Josh Taylor 

Australian internet providers told to block websites hosting Christchurch terror video

E-safety commissioner given power to monitor sites and order offending websites to be blocked
  
  

Locked keyboard
The e-safety commissioner has been given power to order internet service providers to block sites hosting the Christchurch terrorist attacks. Photograph: Alamy

Australian internet service providers have been ordered to block eight websites hosting video of the Christchurch terrorist attacks.

In March, shortly after the Christchurch massacre, Australian telecommunications companies and internet providers began proactively blocking websites hosting the video of the Christchurch shooter murdering more than 50 people or the shooter’s manifesto.

A total of 43 websites based on a list provided by Vodafone New Zealand were blocked.

The government praised the internet providers despite the action being in a legally grey area by blocking the sites from access in Australia for people not using virtual private networks (VPNs) or other workarounds.

To avoid legal complications the prime minister, Scott Morrison, asked the e-safety commissioner and the internet providers to develop a protocol for the e-safety commissioner to order the websites to block access to the offending sites.

The order issued on Sunday covers just eight websites, after several stopped hosting the material, or ceased operating, such as 8chan.

The order means the e-safety commissioner will be responsible for monitoring the sites. If they remove the material they can be unblocked. The blocks will be reviewed every six months.

“The remaining rogue websites need only to remove the illegal content to have the block against them lifted,” the e-safety commissioner, Julie Inman Grant, said.

She said each time a site was blocked the agency would assess whether site-blocking powers need to kick in. She said there had not been an incident since Christchurch that had warranted it.

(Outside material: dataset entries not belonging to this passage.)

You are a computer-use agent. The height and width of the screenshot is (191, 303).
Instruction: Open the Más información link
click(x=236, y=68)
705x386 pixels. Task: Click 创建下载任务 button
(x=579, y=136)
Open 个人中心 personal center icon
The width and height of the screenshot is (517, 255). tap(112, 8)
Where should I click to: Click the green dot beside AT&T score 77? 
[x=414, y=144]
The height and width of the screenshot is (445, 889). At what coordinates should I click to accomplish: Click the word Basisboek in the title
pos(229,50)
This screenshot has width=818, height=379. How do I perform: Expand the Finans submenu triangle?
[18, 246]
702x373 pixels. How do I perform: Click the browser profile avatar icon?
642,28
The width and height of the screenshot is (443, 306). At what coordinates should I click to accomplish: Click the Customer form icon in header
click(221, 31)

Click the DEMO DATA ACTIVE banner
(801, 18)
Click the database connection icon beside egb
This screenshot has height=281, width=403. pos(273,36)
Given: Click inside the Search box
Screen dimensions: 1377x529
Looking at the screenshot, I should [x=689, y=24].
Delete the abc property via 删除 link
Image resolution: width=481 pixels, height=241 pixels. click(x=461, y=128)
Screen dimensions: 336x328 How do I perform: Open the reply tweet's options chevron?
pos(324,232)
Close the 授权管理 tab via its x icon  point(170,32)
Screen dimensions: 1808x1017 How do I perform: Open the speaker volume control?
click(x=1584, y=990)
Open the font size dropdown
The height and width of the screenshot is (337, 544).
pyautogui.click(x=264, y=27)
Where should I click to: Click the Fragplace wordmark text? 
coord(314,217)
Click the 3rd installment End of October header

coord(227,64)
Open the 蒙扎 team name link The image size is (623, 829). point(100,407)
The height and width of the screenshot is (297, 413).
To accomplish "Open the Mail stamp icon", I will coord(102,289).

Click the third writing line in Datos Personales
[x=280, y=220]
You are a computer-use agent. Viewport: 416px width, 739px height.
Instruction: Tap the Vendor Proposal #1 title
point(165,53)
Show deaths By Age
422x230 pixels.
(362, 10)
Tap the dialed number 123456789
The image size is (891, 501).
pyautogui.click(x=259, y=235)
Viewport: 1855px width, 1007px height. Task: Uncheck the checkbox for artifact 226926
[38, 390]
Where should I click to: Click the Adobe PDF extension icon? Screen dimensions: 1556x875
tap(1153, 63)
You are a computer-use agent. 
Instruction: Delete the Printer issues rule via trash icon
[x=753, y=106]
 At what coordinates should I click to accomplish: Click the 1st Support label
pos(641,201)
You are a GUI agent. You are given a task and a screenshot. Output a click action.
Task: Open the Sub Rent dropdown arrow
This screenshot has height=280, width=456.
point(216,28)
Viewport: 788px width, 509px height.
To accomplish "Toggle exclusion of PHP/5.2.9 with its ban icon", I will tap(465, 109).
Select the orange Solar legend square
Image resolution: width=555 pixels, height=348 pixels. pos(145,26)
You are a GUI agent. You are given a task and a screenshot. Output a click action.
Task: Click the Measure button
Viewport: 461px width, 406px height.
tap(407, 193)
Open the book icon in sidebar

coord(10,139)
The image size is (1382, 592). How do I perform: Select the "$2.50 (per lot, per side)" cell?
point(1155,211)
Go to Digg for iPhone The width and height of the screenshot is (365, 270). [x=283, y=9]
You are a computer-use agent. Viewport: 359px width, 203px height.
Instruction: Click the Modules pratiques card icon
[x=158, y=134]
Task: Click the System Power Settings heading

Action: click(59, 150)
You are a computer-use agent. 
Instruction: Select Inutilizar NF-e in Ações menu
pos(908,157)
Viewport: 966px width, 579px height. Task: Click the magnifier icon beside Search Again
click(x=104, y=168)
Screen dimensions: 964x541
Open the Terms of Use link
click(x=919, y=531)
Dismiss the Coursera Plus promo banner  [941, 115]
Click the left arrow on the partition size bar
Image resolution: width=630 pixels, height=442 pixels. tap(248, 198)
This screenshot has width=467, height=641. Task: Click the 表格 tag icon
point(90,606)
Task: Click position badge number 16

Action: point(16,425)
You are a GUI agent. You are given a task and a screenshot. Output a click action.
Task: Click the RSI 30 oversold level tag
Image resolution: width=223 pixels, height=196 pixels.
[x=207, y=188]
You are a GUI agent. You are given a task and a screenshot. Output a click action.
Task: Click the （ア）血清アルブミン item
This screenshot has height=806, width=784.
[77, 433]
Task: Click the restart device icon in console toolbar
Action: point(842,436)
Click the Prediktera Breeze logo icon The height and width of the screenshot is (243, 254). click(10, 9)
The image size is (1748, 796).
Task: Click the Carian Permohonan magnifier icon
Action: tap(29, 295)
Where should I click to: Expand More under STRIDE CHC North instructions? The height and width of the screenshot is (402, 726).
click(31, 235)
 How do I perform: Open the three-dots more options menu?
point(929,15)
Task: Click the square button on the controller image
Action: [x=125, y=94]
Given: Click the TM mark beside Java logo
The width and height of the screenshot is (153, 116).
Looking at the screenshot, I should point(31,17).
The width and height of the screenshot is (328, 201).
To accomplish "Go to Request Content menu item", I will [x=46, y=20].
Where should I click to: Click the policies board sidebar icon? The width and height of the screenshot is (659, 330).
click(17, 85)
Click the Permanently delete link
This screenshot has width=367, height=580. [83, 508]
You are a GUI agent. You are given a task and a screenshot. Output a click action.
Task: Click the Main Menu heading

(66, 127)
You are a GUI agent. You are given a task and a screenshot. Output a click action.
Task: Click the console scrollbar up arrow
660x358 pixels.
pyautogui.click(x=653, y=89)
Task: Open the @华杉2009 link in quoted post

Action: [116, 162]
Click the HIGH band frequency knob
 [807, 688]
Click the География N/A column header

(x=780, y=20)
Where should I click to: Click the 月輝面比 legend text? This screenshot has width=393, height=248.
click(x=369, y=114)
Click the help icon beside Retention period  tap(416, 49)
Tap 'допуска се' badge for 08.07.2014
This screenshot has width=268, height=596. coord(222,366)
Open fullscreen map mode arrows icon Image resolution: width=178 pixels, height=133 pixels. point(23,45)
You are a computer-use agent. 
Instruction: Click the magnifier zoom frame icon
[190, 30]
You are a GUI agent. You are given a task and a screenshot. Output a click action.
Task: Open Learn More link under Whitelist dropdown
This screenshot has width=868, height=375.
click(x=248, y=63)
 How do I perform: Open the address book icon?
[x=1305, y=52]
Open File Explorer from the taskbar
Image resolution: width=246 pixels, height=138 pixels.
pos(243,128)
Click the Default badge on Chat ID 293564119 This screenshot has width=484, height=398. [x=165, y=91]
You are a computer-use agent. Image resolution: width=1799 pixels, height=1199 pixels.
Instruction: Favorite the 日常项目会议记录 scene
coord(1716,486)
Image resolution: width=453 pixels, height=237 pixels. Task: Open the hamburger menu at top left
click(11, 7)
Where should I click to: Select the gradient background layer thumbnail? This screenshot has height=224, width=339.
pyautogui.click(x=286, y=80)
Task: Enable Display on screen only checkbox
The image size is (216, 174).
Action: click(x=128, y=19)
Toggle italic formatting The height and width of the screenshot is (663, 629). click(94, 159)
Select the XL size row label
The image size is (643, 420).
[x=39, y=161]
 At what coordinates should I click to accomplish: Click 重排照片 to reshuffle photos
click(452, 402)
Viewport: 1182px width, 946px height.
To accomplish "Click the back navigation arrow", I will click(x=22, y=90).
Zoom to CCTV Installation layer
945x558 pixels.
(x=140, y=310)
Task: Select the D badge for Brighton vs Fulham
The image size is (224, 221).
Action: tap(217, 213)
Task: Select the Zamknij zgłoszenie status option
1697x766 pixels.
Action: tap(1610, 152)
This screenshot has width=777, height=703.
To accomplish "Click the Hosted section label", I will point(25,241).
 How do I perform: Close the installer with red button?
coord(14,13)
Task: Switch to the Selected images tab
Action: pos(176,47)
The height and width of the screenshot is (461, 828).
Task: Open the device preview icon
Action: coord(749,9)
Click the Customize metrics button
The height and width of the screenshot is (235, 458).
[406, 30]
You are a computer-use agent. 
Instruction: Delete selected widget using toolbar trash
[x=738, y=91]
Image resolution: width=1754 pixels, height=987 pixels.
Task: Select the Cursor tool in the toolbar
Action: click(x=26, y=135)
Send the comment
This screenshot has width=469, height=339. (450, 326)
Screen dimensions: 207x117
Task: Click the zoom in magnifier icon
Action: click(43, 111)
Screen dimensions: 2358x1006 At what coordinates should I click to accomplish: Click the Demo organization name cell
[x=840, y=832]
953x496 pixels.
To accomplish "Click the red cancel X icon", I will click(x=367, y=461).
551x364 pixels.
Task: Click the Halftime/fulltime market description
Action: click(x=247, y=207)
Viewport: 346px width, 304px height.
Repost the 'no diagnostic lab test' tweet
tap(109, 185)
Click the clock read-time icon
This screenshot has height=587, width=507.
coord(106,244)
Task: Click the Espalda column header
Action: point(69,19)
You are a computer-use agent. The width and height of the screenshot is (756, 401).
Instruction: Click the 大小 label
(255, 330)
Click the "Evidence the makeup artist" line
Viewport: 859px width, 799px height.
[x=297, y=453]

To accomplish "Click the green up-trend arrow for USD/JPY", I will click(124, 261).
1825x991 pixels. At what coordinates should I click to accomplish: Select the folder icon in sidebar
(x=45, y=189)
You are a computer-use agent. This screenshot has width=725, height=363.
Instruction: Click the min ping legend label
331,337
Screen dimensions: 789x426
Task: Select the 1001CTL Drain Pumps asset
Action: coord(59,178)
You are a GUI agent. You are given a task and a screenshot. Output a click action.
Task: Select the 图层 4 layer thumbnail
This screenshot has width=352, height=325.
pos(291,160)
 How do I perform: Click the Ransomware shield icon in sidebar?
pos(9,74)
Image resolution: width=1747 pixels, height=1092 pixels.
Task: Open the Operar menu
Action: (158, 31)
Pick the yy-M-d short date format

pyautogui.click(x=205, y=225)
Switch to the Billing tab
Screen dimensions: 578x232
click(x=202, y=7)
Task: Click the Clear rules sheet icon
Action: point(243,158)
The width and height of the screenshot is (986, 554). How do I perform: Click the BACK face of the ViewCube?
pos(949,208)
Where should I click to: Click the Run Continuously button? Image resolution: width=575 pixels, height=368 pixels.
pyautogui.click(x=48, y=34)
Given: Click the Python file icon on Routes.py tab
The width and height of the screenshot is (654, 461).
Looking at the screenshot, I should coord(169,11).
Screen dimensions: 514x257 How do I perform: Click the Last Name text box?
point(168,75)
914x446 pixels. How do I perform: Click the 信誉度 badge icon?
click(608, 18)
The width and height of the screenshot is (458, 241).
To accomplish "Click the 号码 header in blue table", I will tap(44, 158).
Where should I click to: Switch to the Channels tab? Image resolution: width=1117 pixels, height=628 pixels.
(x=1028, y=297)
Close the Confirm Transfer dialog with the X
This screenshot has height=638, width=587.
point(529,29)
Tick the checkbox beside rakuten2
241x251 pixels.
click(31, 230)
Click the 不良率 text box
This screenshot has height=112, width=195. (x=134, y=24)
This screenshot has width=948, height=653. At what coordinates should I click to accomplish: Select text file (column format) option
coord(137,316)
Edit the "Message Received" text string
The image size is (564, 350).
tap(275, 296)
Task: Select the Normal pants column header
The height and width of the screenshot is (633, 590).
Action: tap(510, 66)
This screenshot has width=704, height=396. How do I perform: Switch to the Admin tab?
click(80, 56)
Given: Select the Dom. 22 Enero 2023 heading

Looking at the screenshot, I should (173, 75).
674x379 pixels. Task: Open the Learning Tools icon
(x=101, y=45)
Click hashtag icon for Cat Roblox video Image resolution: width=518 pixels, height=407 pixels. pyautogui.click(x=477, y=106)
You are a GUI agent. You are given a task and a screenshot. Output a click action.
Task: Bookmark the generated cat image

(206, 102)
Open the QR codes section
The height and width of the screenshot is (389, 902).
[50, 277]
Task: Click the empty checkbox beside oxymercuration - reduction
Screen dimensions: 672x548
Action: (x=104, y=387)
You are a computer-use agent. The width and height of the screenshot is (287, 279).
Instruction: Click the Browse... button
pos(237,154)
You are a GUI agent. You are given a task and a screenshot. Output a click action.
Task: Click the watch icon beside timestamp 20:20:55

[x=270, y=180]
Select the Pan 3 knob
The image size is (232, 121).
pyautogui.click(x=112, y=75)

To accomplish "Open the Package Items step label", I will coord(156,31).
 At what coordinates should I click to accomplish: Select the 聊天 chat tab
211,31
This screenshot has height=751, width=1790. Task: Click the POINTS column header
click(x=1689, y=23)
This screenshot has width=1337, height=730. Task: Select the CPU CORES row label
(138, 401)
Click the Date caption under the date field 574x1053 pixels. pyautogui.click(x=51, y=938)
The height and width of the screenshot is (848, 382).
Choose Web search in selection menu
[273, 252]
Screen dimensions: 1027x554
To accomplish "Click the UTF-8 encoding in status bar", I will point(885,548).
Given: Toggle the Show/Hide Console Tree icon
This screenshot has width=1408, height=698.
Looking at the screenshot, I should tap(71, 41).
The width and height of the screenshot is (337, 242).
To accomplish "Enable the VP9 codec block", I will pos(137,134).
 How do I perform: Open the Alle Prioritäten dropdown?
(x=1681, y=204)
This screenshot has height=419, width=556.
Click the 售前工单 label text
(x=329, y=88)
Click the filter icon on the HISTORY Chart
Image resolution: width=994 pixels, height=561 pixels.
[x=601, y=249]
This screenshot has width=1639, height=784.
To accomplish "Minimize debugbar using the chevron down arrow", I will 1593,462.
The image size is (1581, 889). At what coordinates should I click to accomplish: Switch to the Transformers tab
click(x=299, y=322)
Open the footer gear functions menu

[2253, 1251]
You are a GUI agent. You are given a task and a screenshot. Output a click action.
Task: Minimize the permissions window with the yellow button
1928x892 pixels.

“There is a high threshold, and there is parliamentary oversight, as there should be,” she said.

“The slippery slope argument I keep seeing [is] this is not obscene content or objectionable content [but] it’s clearly illegal. I don’t see any public interest in making this kind of material that is designed to humiliate and to incite further terrorist acts and hatred.”

The communications minister, Paul Fletcher, said the site-blocks were not intended to be a silver bullet.

“We cannot allow this type of horrific material to be used to incite further violence or terrorist acts,” he said.

“Website blocking is not a universal solution to online harms, but it is important that this option be available to the e-safety commissioner in extreme cases such as this.”

Communications Alliance, which represents internet service providers in Australia, welcomed the certainty provided by the direction.

“We are pleased to see the framework that is now in place as a result of constructive collaboration between industry, government and its agencies,” its chief executive, John Stanton, said.

Inman Grant also revealed that under the government’s recently passed abhorrent violent material legislation, the e-safety commissioner has issued four notices to websites for hosting child abuse material. It had successfully got the websites to take down the material.